In his post, Ilya argues that, because of altruism, voting is rational in order to increase the probability that your preferred candidate will win. As I will explain below, I think that one can come up with a story consistent with rational voting, but probably not the story that Ilya tells.
Ilya summarizes his argument in his post:
The key insight is that the traditional rational choice theory of voting implicitly assumes that the voter cares only about their own self-interest, narrowly defined. But if you care even slightly about the potential benefits to fellow citizens of ensuring that the “right” candidate wins, then the sum total of those benefits might well outweigh the (generally low) costs of voting even after discounting for the fact that there is only a minute chance that your vote will make a difference. . . .
This theory is not entirely original to me; it was in fact proposed by philosopher Derek Parfit in his 1984 book Reasons and Persons (pp. 73-75); what I have done is explore its implications for voting theory more generally. Until now, Parfit’s theory has been largely ignored by academic scholars of voting, perhaps because Parfit is not an economist or political scientist, and his book is primarily devoted to other subjects.
Of course, perhaps the other reason that Parfit’s theory has been largely ignored is that it is appears to be wrong.
Ilya’s Equation
In doing his modeling and making what he says are “plausible assumptions,” Ilya assumes that the odds of casting the deciding vote are 100 million to 1 and that people value their own utility 1000 times more than each other individual’s utility.
The equation on the rationality of voting that Ilya refers to is this (Somin manuscript, page 4):
(((Expected Difference in Welfare per person if the preferred candidate wins)
x (300 million people) / 1000) / 100 million)) – Cost of Voting
= Expected Utility of Voting
Ilya assumes that the cost of voting is $10, and the expected benefit per person of the preferred candidate winning is $5,000. If you plug in these numbers, the result is:
($5000 x 300,000,000 / 1000) / 100,000,000) – $10 = $5 (net expected value of voting).
Accordingly, Ilya concludes that voting would be rational because the expected benefit of $15 is larger than the expected cost of $10, leaving a net expected benefit of $5 for voting.
A Serious Problem With One Assumption
One of the nice things about equations is that their assumptions are usually explicit. Look more closely at Ilya’s equation and what it says about voter preferences BEFORE the 1 in a 100 million discount is applied.
Ilya’s equation assumes that, if a voter could guarantee a victory for his preferred candidate, a typical voter would be willing to pay only $5,000 for one person’s benefit (presumably his own), but that the same voter would be willing to pay about $1.5 billion dollars to benefit others ($5,000 x 300 million people / 1000). In other words, Ilya assumes that a rational voter when voting values the total utility of other Americans 300,000 times more than he values his own total non-altruistic utility ($1.5 billion to $5,000).

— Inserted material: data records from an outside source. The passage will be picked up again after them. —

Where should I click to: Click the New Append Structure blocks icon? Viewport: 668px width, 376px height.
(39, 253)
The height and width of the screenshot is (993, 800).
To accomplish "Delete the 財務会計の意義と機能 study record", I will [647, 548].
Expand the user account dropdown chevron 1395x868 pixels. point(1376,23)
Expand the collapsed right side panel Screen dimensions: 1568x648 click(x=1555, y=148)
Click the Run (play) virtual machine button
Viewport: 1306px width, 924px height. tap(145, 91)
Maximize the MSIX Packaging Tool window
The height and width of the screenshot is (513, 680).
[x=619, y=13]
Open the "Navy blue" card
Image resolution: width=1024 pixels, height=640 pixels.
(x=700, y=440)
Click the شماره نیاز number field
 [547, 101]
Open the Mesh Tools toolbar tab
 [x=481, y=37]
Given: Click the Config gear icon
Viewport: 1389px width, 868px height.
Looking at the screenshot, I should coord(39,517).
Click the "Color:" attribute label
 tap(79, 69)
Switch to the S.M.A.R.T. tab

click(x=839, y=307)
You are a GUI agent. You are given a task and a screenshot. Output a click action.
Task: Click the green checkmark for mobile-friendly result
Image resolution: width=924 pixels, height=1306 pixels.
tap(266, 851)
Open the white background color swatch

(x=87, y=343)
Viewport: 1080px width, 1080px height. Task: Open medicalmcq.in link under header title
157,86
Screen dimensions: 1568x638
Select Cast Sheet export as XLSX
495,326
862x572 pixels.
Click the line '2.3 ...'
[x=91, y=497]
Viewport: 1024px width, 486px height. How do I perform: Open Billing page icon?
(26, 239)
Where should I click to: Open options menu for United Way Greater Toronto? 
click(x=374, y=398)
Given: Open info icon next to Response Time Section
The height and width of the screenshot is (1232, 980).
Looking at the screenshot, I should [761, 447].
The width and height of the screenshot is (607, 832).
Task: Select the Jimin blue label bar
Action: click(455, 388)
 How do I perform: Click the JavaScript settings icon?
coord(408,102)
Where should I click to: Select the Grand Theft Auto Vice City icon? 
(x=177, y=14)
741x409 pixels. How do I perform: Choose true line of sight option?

Moreover, even leaving aside the comparative valuation, it can’t be that (because of altruism) the utility to each person voting of having one’s preferred candidate certain to win would be $1.5 billion dollars. To say that these are extraordinarily implausible assumptions is an understatement.
I think, for example, that if most individuals were given a choice between half a billion dollars for one’s own bank account and certain victory for one’s preferred presidential candidate, most individuals would be willing to switch allegiances and take the half billion dollars. Indeed, I suspect that a majority of individual voter’s allegiances could be purchased for a secret political consulting job paying much less than $200,000 per person (assuming certain victory for the candidate doing the hiring).
So let’s make a much more rational assumption, but still one that is unrealistically generous to Ilya’s position. Let’s assume that a typical voter has a family gross income of $50,000 and a take-home pay of $35,000, and like Ilya, let’s assume that the voter would be willing to pay $5,000 just for one person’s benefit (his own) to guarantee a win for his preferred presidential candidate. Now let’s be extraordinarily generous to Ilya’s position and assume that the typical voter is highly altruistic and would be willing to pay another $35,000 (an entire year of his family’s take-home pay) just to benefit others, not himself, by having his preferred candidate win.
Plugging this into Ilya’s analysis, the expected benefit to each person of voting would be $40,000, divided by 100 million (the probability of casting the deciding vote), which is only 4 one-hundredths of a penny. Obviously, voting would be highly irrational, since the expected benefit to even a highly altruistic voter of just 0.04 cents is much less than Ilya’s assumed cost of $10 for voting. Thus, even for an extraordinarily altruistic voter, voting is highly irrational if its purpose is to influence the outcome of a presidential election.